The state of the telecom wholesale bandwidth sector in recent years has been reasonably consistent. Indeed, the last few reports on IP transit pricing from research firm TeleGeography have painted a fairly predictable picture of the sector, in which IP transit prices continue to decline, and that certain regions have higher prices than others, often determined by local backhaul costs.
For example, according to the latest IP transit study from the research firm, the price of a GigE port in Hong Kong has remained 2.7 to 5.1 times the price of a GigE port in London over the past five years, despite prices going down in both markets.
But what about local access connections that link a corporate customer's building to its service provider's network PoP within a given city? Do they follow the same trend as the IP transit routes feeding into those markets?
Not even close, as it turns out.

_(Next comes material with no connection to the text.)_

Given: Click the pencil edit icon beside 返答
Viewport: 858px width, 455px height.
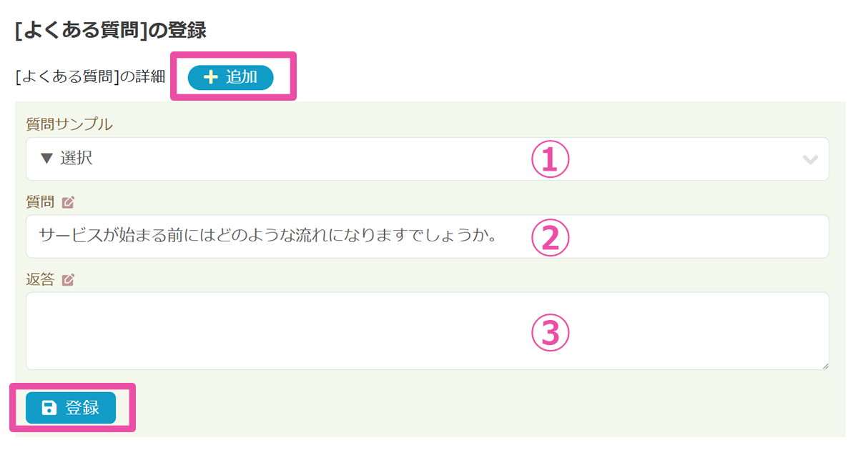Looking at the screenshot, I should point(68,280).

A new research report from TeleGeography released in October, which for the first time analyzes local access price trends worldwide, found that local access prices do not follow the same patterns as wholesale IP transit or data transport prices.
For example, says TeleGeography analyst Greg Bryan, while major cities in Europe enjoy the lowest IP transit and data transport prices in the world, the same is not true for local access.
"If you look at IP transit in India, it costs roughly 15 times more than in the US and Europe, but the average price of an E1 local loop in central Mumbai is lower than the price of a comparable circuit in Frankfurt, Washington and Paris," he says.